A summary of the project is available on the website of the Oriental Institute (

Background and news of the project and the controversy are available at the Persepolis Fortification Archive Weblog (

This lecture is free and open to the public, but please be sure to RSVP. For more information on other ISAW events, please visit: You may also contact the ISAW events office directly at 212.992.7818.

Thursday, April 2, 2009

Publishing Archaeological Data on the Web (New York, 14 April)

Two Public Lectures on Publishing Archaeological Data on the Web

Sebastian Heath, Ph.D. (American Numismatic Society)
Eric Kansa, Ph.D. (University of California, Berkeley)

Date: 14 April 2009
Time: 7:30 p.m.
Location: Institute for the Study of the Ancient World, 15 E 84th St., New York, NY  10028, U.S.A. (lecture room)

Heath: Digital Publication and Linked Data at Troy

The Post-Bronze Age Excavations at Troy in Turkey, known as Ilion in the Greek and Roman periods, have begun a program of publishing ceramic vessels and coins from the site in digital format. Our goal is to provide the information in formats that are useful to archaeologists in the field and to students or anybody else interested in this material. Accordingly, all the files that make up these publications are available for download under Creative Commons licenses. Anybody can take this information and redistribute it for free. We are also working to express the inherent links within archaeological information.
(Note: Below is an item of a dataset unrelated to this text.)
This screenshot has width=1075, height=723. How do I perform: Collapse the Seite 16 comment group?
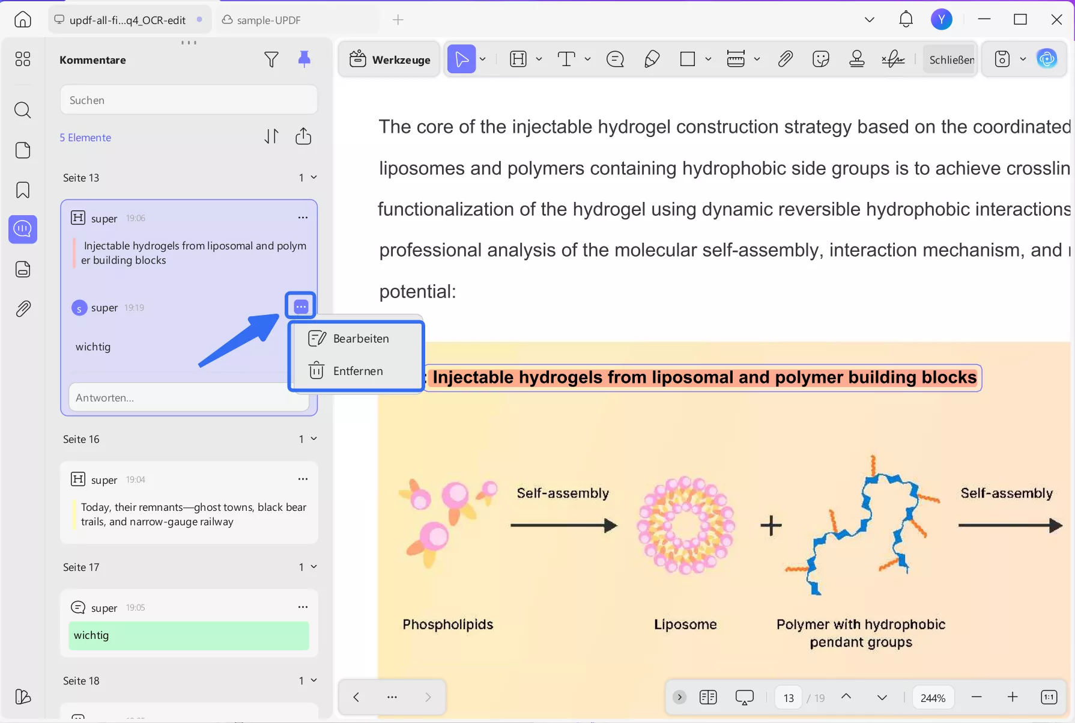tap(313, 439)
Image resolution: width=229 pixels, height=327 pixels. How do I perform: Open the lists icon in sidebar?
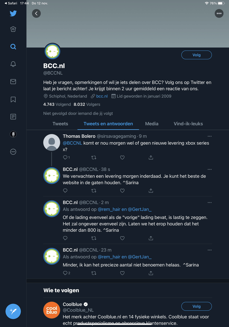[13, 117]
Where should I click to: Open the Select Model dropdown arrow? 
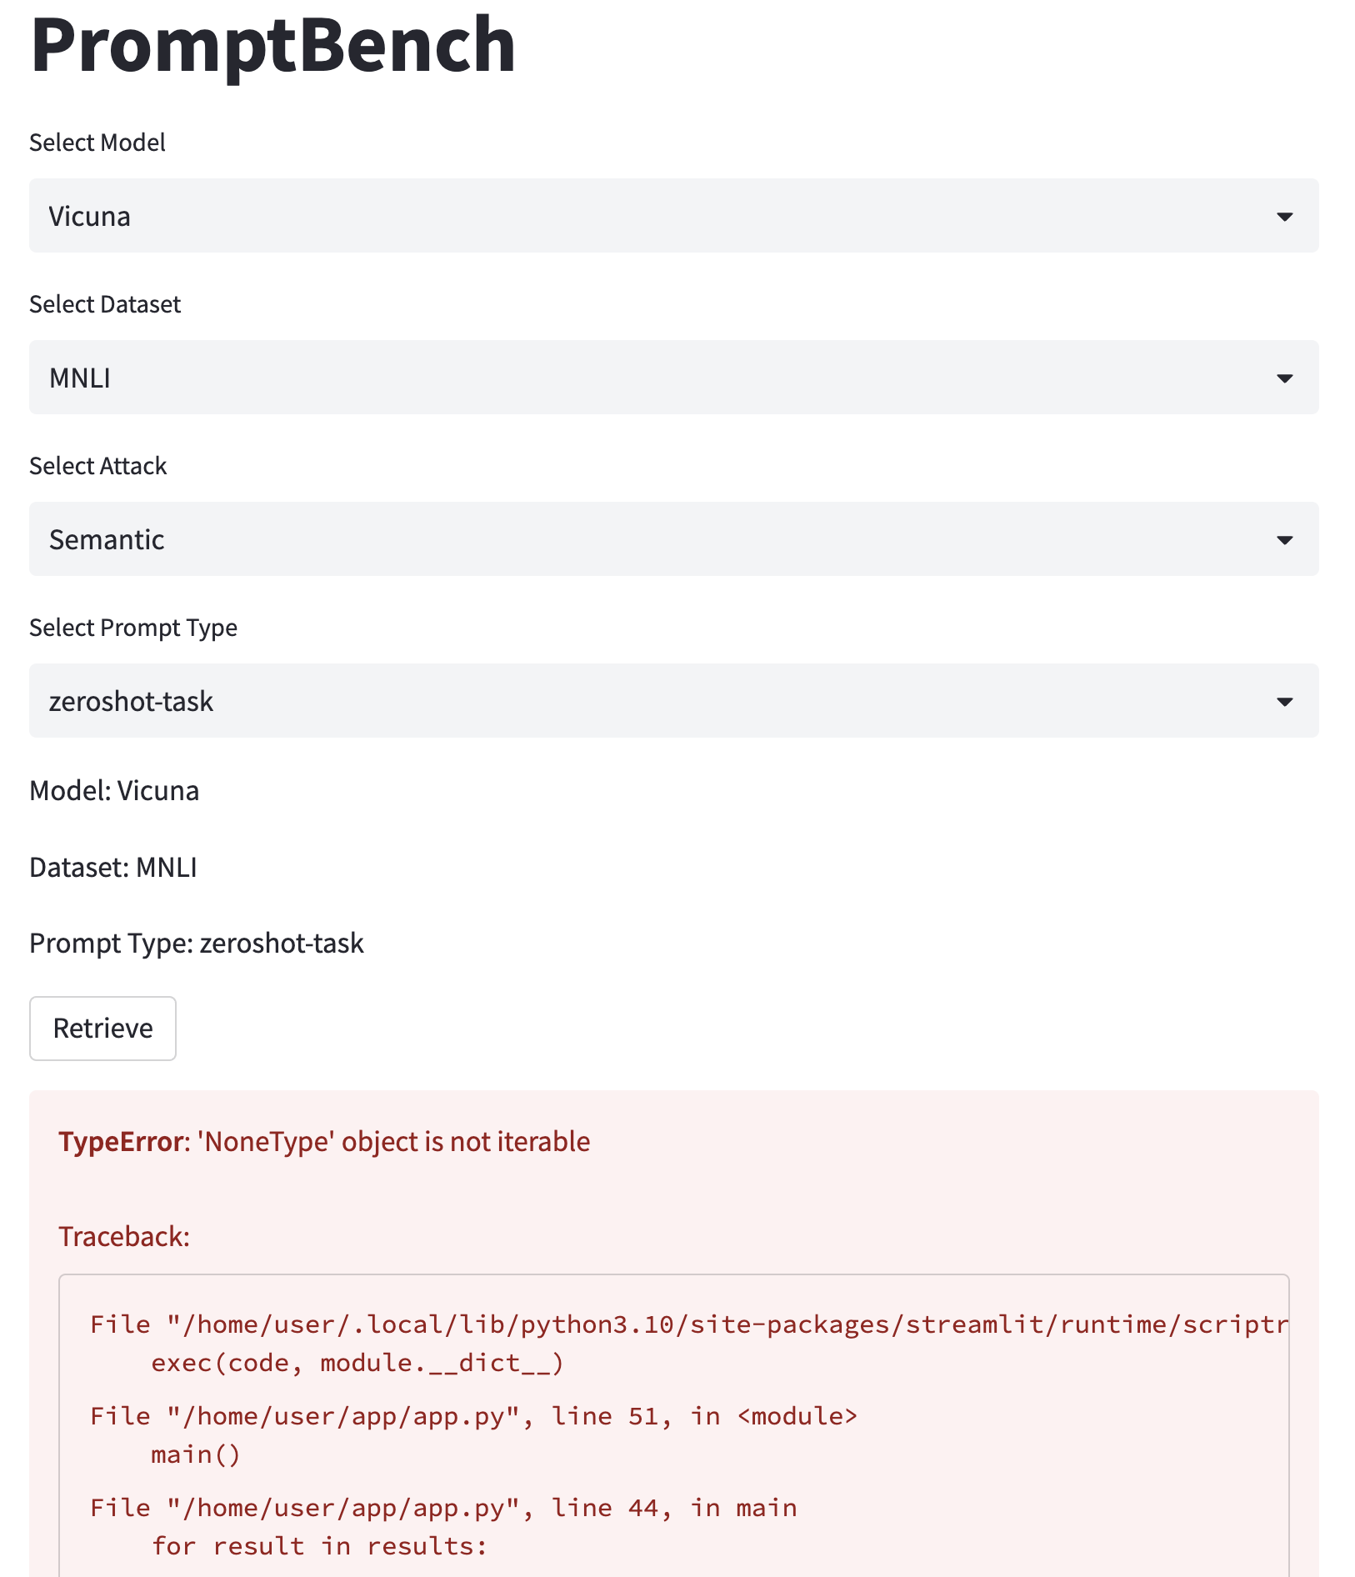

A user reading about pottery from North Africa found at Troy can easily link to secondary literature and internet resources that will increase their understanding of this material. We likewise hope to make such links discoverable by search engines as well as by researchers working on the digital processing of humanities resources.

Kansa: Open Context: Digital Dissemination of Field Research and Museum Collections

Publishing archaeological field data and primary documentation has received increasing attention and concern. Archaeological sites are threatened and archaeological methods themselves are often destructive. Often, excavation and survey records represent the only aspect of the archaeological record that can be preserved. This is especially worrisome, since so much of this documentation is in vulnerable, volatile digital formats. In addition to cultural heritage preservation issues, archaeologists often want to use pooled primary field documentation as a resource for investigation. Research may be enhanced by simplifying and speeding access to such documentation, or even by comparing across the results of multiple studies.

In an attempt to respond to these needs, several initiatives are exploring several approaches toward digital dissemination. Open Context ( is an open source system that provides a cost-effective dissemination solution for field research and museum collections. The system offers integrated access and services across datasets pooled from multiple research projects and collections. A long-term development goal is to help link field research and museum collections with active discussions and creative reuses, making these collections a much richer and integral part of continued cultural and scholarly production. Citation features and editorial control encourage researchers to consider publication in Open Context as a valid form of scholarly communication. At the same time, Creative Commons licenses give explicit permissions for users to freely and legally use the material so long as they properly attribute the original creator and abide by a few other optional terms.

A major challenge with Open Context’s approach lies in data integration and mapping different source data sets to Open Context’s common global structure. Open Context aims to provide Web-based tool for researchers and collections managers to upload, "markup" and publish diverse archaeological and museum collection datasets. It remains to be seen if this tool can be easy enough to use by individual contributors, or if trained staff will always be required to aid such markup.